Salafisten drohen mit Geiselnahmen
Radikale Islamisten wollen ihren Glaubensbruder Murat K. aus dem Gefängnis in Köln freipressen. Experten sehen einen Zusammenhang zum fehlgeschlagenen Anschlag am Bonner Hauptbahnhof.
DÜSSELDORF Eine Video-Botschaft der militanten Islamistenszene hat die Sicherheitsbehörden in Deutschland in erhöhte Alarmbereitschaft versetzt. In dem Film für den „Löwen Murat K.“heißt es: „Wir werden niemals ruhen, ehe wir dich nicht aus deiner Gefangenschaft befreit haben.“Murat K. war im Oktober wegen gefährlicher Körperverletzung, Landfriedensbruch und Widerstand gegen Vollstreckungsbeamte zu sechs Jahren Haft verurteilt worden.
Der Salafist hatte im Mai während einer Demonstration in Bonn zwei Polizisten mit einem Messer attackiert und schwer verletzt. Im Prozess zeigte er keine Reue. Seine Gesinnungsgenossen erklärten in der Video-Botschaft, man wolle Deutsche als Geiseln nehmen, um die Freilassung von Murat K. zu erzwingen, der derzeit in der Kölner Justizvollzugsanstalt einsitzt.

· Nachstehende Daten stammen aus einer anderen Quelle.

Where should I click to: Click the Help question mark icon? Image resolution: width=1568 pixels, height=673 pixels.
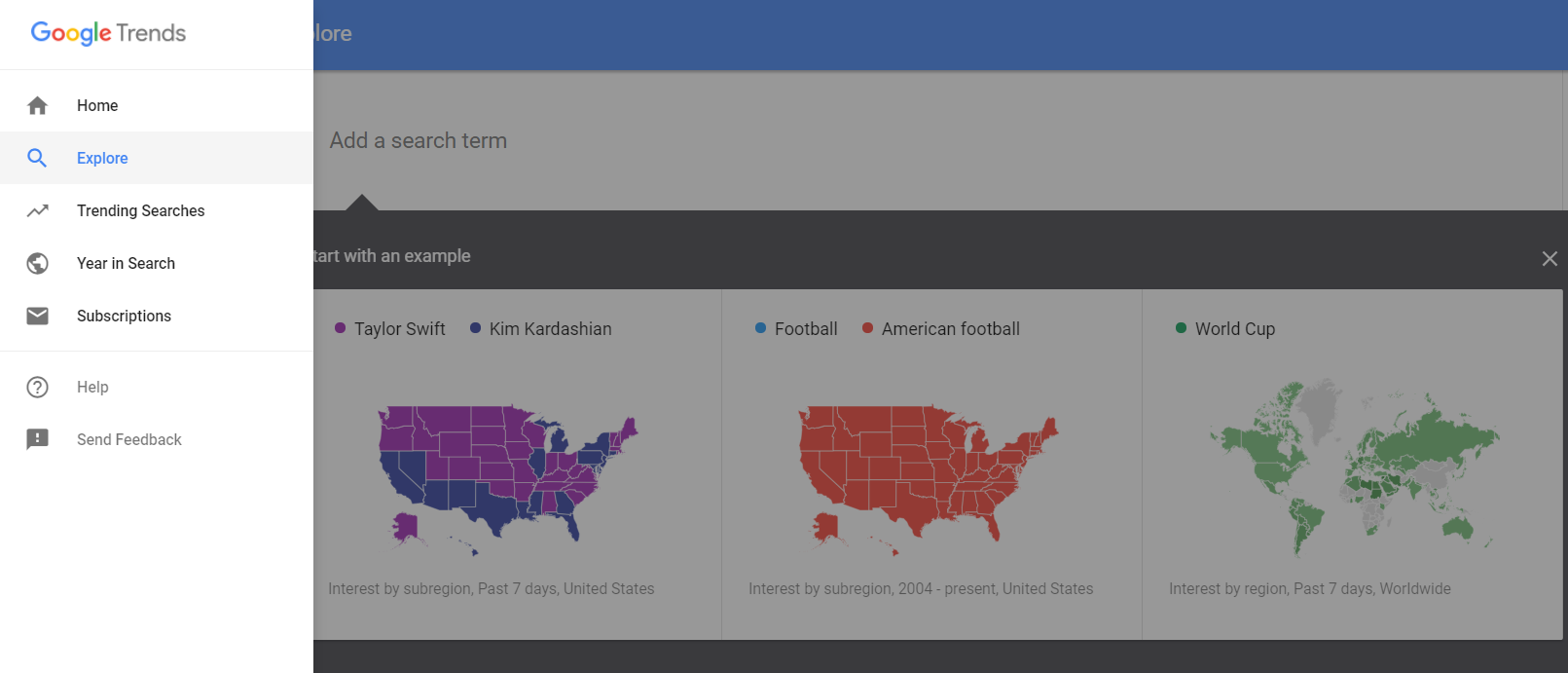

Erst vorige Woche hatte ein Bombenfund am Bonner Hauptbahnhof eine Großfahndung nach Tätern ausgelöst, die in der Salafisten-Szene vermutet werden. Der Sprengsatz, der eine verheerende Wirkung gehabt hätte, war wegen eines technischen Defekts nicht explodiert. „Es gibt einen direkten Zusammenhang zwischen dem Anschlagsversuch und der Video-Botschaft“, sagte Arnold Plickert, Chef der Gewerkschaft der Polizei in NRW. Jetzt müsse der Beobachtungsdruck erhöht werden: „Wir dürfen die Gefährder keine Sekunde mehr aus den Augen lassen.“
NRW-Innenminister Ralf Jäger sagte, er nehme die aktuelle Drohung sehr ernst. „Solche Videos können gewaltbereite Salafisten weiter anstacheln“, sagte der SPDPolitiker. Auch wenn es keine Hinweise auf konkrete Entführungspläne gebe, seien die Sicherheitsbehörden in NRW wachsam. „Wir stehen mit den Bundesbehörden in engem Kontakt, um Erkenntnisse auszutauschen“, betonte Jäger.
Günter Krings, Vizechef der Unions-Bundestagsfraktion, erklärte, die neue Drohung liefere den letzten Beweis, dass es sich bei dem radikalen Kern der Salafisten „um eine Gruppe von Terroristen“handele. Es sei daher „höchste Zeit“, sie auch in NRW so zu behandeln. Peter Biesenbach, Innenexperte der CDU im Landtag, forderte eine Änderung des Aufenthaltsgesetzes. Er will Vorschläge einbringen, wie die Abschiebung von Salafisten aus der Türkei und aus EU-Ländern beschleunigt werden kann.